▶ _Goal of the exercise_: Treat the line containing "You are a computer-use agent." as the first line and the final line of the material below as the last; reproduce that range exactly.

════════

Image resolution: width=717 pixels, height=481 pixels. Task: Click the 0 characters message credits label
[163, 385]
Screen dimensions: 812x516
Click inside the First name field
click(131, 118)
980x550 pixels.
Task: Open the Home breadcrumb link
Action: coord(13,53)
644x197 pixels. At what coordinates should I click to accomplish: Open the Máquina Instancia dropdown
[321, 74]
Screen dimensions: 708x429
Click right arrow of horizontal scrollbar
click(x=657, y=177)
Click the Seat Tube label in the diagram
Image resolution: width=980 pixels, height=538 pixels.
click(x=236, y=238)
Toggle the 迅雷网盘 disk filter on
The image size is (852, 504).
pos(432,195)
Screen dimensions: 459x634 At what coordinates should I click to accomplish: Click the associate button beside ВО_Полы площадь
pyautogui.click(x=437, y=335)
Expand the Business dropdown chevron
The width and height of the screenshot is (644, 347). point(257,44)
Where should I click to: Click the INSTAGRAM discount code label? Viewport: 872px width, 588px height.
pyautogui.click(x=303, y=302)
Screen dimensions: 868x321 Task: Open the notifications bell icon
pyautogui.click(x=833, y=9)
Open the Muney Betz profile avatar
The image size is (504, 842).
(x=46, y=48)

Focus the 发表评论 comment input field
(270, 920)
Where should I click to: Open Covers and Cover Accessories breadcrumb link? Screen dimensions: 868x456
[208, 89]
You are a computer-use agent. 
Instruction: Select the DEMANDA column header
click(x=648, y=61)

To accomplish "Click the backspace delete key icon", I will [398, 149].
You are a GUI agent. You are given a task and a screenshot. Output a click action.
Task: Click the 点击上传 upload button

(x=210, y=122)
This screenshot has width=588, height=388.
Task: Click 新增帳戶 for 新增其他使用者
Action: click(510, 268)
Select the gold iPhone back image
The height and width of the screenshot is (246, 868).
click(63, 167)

════════

▶ _Problem solution_:
You are a computer-use agent. 
Instruction: Select the DEMANDA column header
click(x=648, y=61)

To accomplish "Click the backspace delete key icon", I will [398, 149].
You are a GUI agent. You are given a task and a screenshot. Output a click action.
Task: Click the 点击上传 upload button

(x=210, y=122)
This screenshot has width=588, height=388.
Task: Click 新增帳戶 for 新增其他使用者
Action: click(510, 268)
Select the gold iPhone back image
The height and width of the screenshot is (246, 868).
click(63, 167)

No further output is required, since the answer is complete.